I ran through what this would look like last night after I decided to put in a $20 offer on a SFF office PC and went "... oh shit what would I do with it". Thankfully, the offer was not accepted.
But it was too late.
There's no one I could even build this FOR right now for cost of parts. So I'm gonna walk through it here. Keep in mind this is a "I want to spend the LEAST amount of money possible" kind of setup and it's a little, ramshackle. You'll see.
Pricing and availability based on what's here in the US. Sorry.
After seeing this post from Plum I was inspired to actually do this. (BECAUSE ONE OF MY HARD DRIVES BLEW UP AND TOOK MY BEAUTIFUL MUSIC LIBRARY WITH IT)
And I am PLEASED to announce that it worked!
So now I'm gonna run down what I did and how I bodged this into happening. Then I'll tell you how much this cost me.
The first thing I did was get the PC. As far as I know it's a ThinkCentre PC320 SFF. It came with a Xeon E3-1225 v5 and 16 gigs of ECC ram. Didn't go out of my way to get this one, but it's the one I got.

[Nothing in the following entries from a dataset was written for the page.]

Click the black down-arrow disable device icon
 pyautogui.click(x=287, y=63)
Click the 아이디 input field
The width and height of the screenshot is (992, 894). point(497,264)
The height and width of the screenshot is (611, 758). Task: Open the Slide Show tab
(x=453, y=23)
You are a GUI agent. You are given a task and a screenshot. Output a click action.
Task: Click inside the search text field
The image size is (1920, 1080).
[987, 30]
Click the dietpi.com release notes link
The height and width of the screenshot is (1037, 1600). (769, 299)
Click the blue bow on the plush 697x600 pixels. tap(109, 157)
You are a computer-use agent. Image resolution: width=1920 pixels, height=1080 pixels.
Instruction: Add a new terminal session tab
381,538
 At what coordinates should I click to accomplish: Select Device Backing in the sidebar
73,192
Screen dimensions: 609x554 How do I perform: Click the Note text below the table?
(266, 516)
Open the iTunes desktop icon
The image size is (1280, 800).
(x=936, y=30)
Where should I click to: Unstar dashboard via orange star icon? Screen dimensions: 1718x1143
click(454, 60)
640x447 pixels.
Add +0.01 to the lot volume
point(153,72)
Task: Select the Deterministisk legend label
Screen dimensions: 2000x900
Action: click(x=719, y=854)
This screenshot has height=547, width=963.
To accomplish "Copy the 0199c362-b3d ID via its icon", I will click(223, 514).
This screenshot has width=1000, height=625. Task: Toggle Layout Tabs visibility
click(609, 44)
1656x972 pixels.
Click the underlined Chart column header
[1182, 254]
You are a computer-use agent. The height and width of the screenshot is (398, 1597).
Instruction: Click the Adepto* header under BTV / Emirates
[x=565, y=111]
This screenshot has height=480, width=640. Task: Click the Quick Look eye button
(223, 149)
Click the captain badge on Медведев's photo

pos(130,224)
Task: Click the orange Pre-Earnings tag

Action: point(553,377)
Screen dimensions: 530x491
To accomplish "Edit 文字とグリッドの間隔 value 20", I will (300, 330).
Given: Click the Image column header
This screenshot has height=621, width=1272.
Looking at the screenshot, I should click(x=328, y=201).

For hard drives I got three 10TB HGST drives. I'm pretty sure they support a 4K sector size because they've got a little thing on the label but I'm new to NAS stuff and it likely isn't that relevant to my needs.
Did the system fit all these?
No.
I thought I could make it work. (AND I NEARLY DID) but the clearance on the empty bay just wasn't enough to accommodate the SAS connector AND the SATA power connector. Otherwise basically all of the drives are crammed in around and under the 5.25 bay (which this system came with, despite not including one). To fit the one below I had to remove the front USB and audio, as well as bending a weird support brace out of the way.
Where's the third one? Outside. I just ran the SAS connector through an empty expansion slot that had the system had occupied with a (I had to buy an 8i) card, couldn't find a 4i4e with a bracket that fit)
To stop them shorting on anything I wrapped about five rubber bands around every hard drive. (87mm x 6mm is perfect for 3.5 inch drives, for the record). This seems to have worked. I also mounted the one in the 5.25 bay upside down because there were various ominous metal protrusions I didn't like the look of.
I also had to do some pretty heavy cable management to make room for all the new stuff, so the CPU power is routed down the fan shroud and the rest is curved back on itself. Also had to get some SATA power extenders (StarTech are my go to for specific cables I don't want to light on fire, so hopefully these ain't a fire hazard).
HOW MUCH DID IT COST??
| Bits | Cost |
|---|---|
| HGST 10 TB SAS Drive | £69.55 |
| HGST 10 TB SAS Drive | £69.55 |
| HGST 10 TB SAS Drive | £69.55 |
| SFF PC | £53.00 |
| LSI-9207 | £39.99 |
| SFF-8087 to SFF-8482 | £14.99 |
| SATA Power splitter | £9.89 |
| Rubber bands | £2.75 |
| Samsung 870 Evo | Already had |
In total, this comes to £329.27. I think that's pretty darn good for 18-ish usable terabytes of storage.
Will things eventually go wrong? Probably. That's tomorrow's problem.
To wrap things up I'd like to say thanks to @plumpan because that post saved me a lot of money lmao. I was thinking of buying an ASUStor NAS or something prior to that post and cramming some pricey drives into it. (This would have cost at least £1000 for what I was going for).
Otherwise I think that's that. Hope you enjoyed reading about my DUBIOUS NAS.